MATCH (u:User) WITH u CALL(u){ MATCH (u)-[:GAVE]->(a:Answer)<-[:HAS]-(rp:RiskProfile) WITH rp, count(a) AS overlap ORDER BY overlap DESC, abs(rp.risk_appetite - 13) ASC LIMIT 1 RETURN rp } RETURN u, rp
The second part of the calculation using an LLM requires slightly more configuration. In this example, we will use the OpenAI chat completions API. Below is the subquery used on every free-response question and answer. It consists of configuring the payload and using apoc.load.jsonParams
.
CALL(user_prompt, system_prompt){ WITH "https://api.openai.com/v1/chat/completions" AS url, { Authorization: "Bearer " + $openai_token, `Content-Type`: "application/json" } AS headers, apoc.convert.toJson({ model: "gpt-4.1", temperature: 0.0, messages: [ { role: "system", content: system_prompt}, { role: "user", content: user_prompt } ] }) AS payload CALL apoc.load.jsonParams(url, headers, payload, null) YIELD value RETURN toInteger(value.choices[0].message.content) AS response }
This subquery takes two parameters: a system prompt and a user prompt. These are passed under “messages.” The system role is used to define the highest-priority instructions. If there’s anything in the user prompt that conflicts with the system prompt, the system prompt overrules the user prompt.
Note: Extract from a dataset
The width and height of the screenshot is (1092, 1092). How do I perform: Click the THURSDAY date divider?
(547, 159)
The system prompt is used to define the task we want the LLM to complete, and the user prompt feeds both the question and response we want the LLM to produce a risk appetite score for. The system prompt must be specific to each business, but there are some main areas the prompt should cover:
- A description of the task requirements (producing a risk appetite score based on a user’s response to a question).
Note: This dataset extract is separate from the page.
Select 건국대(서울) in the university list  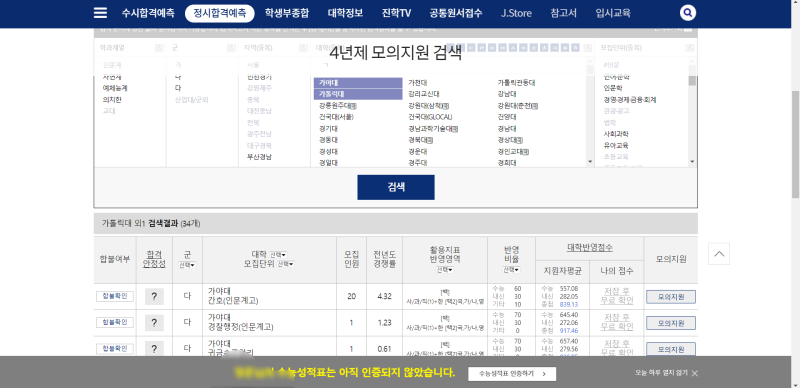336,117
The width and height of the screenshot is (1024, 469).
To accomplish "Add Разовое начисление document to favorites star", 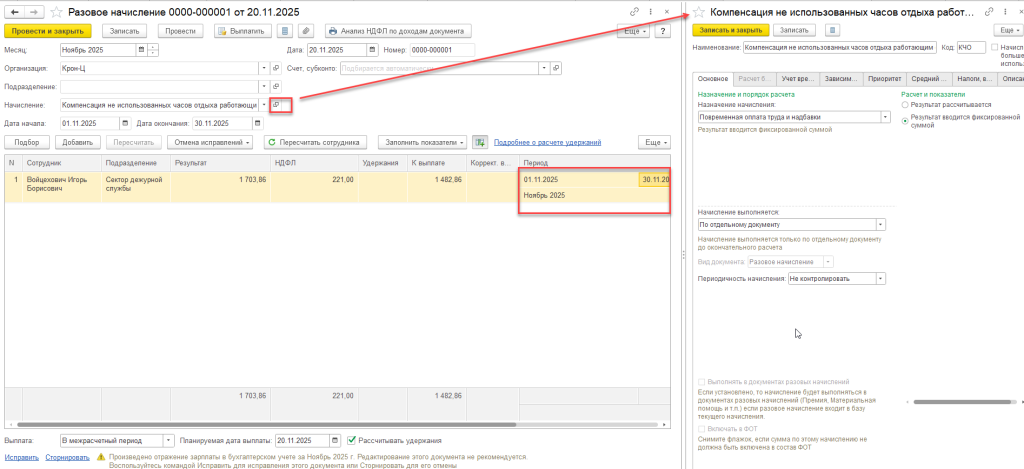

- Context – most importantly, the guidelines for how risks are classified, any information about the business, such as the products and services it provides and the industry it operates in, will help produce a more relevant appetite score.
- Tuning – You may find it useful to provide an expected average risk value or some description of the variation of appetites (for example, 90 percent of scores should fall between 5 and 20).
- Formatting – Since the output is used in the rest of the calculation, the output needs to be formatted to return only a float or integer.
After the calculator for both the multiple choice and free response is completed, you need to consider how to combine them. It may be as simple as finding their average, but you may want to weigh one more importantly than the other. This can even be taken as far as giving weights to individual questions.
Challenges
The biggest challenge in this calculation is the subjectivity of risk. No matter how objective you try to make your risk assessment methodology, people’s subconscious biases will affect the outcome. So while this risk appetite score is useful, it must be taken with a pinch of salt. The risk appetite score shouldn’t necessarily be used as a hard and fast rule to decide which risks should be accepted, but rather as a tool to help risk management. The risk appetite could be best used as a benchmark against which to compare the average risk the business is taking on or, more importantly, the number of risks that are above the risk appetite.
There are inherent difficulties in defining and measuring risk appetite due to its subjective and personal nature. With so much variance, it can be a challenge to determine. We’ve shown a few approaches and techniques to take the guesswork out of it.